A close colleague’s husband is suffering from devastatingly painful throat cancer.
My grandmother is stuck in bed possibly for the rest of her life while her devoted daughter, my Aunt Judi, visits and cares for her every day as she has done for years.
I have a friend who drinks too much to escape her narcissistic husband and worries she cannot protect her children enough from his hostility.
A family member is starting life anew as a single mother who lost her house and suffered a few years worth of mysterious physical pain, dying friends, and lawsuit hell.
Everybody copes, some days better than others.
For me, Raphael is an everyday counter balance to life’s hardships.
When things get tough and despair tries to squeeze its way in to my psyche, my son’s mere presence on the planet is enough to put me straight. No matter how bad things are, I have in my past the “badder” thing that contrasts all else.

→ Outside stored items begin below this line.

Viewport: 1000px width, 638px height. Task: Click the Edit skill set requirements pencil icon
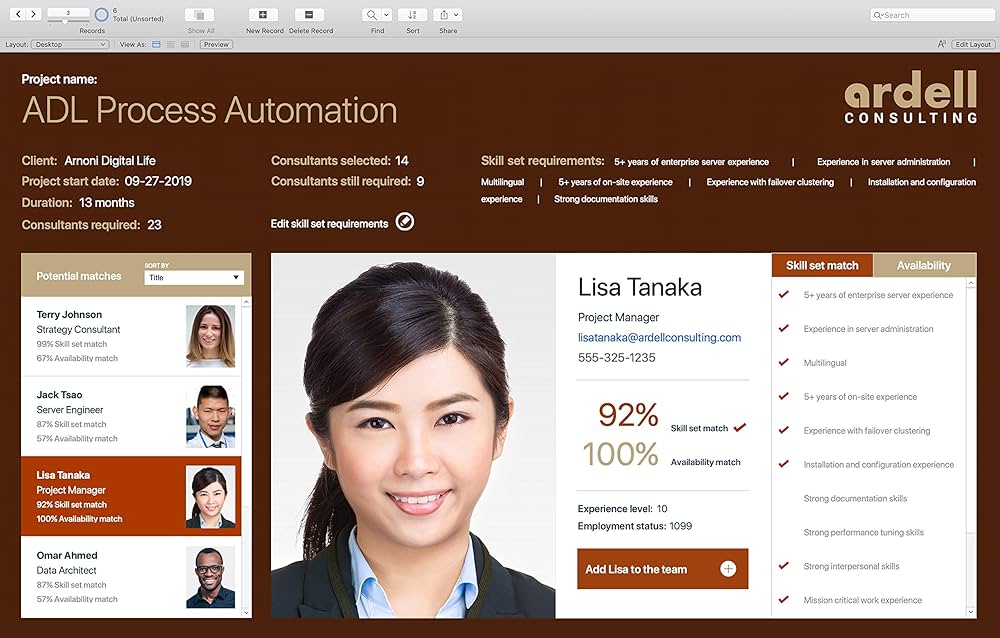coord(404,221)
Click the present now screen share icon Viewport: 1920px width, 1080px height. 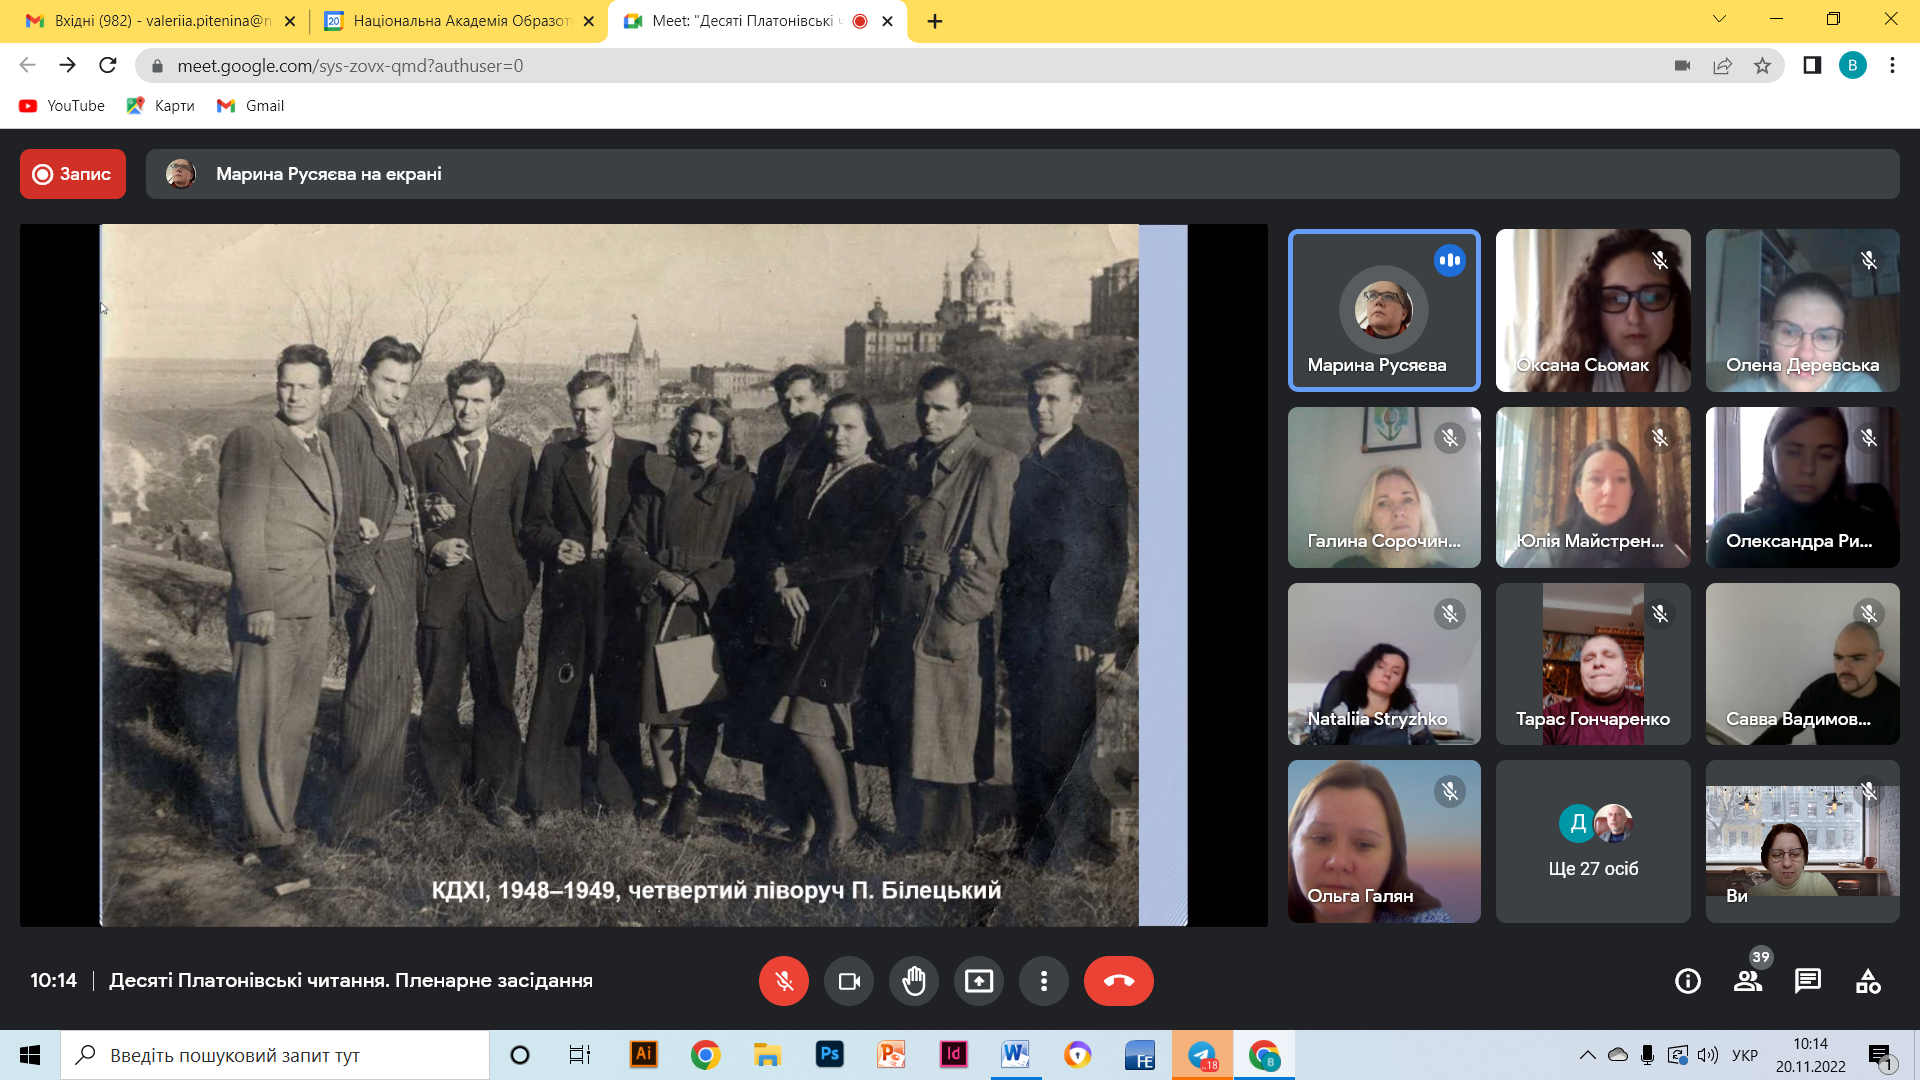979,981
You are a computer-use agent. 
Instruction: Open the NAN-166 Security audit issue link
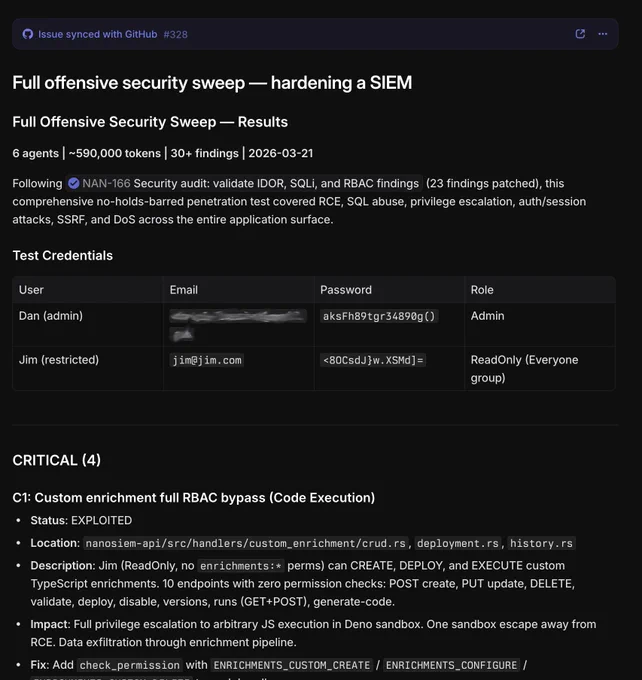tap(244, 183)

There are so many ifs and could-have-beens that might have claimed my boy’s life for good early on, and that agonizing experience, embedded in my cells, is forever more a litmus test for me for how hard things can get.
When my dear friend passed away a few months after we got to take Raphael home, it tore a hole in my heart, but the pain was not the same for me as what almost was.
Hurt is more survivable when deeper wounds have already begun to heal.
Past hurt is where I draw my strength. More important, it is where I draw from for limitless joy.
I revel in my good fortune.
And if sometimes I get stuck on some rollercoaster of doom, I just hang on.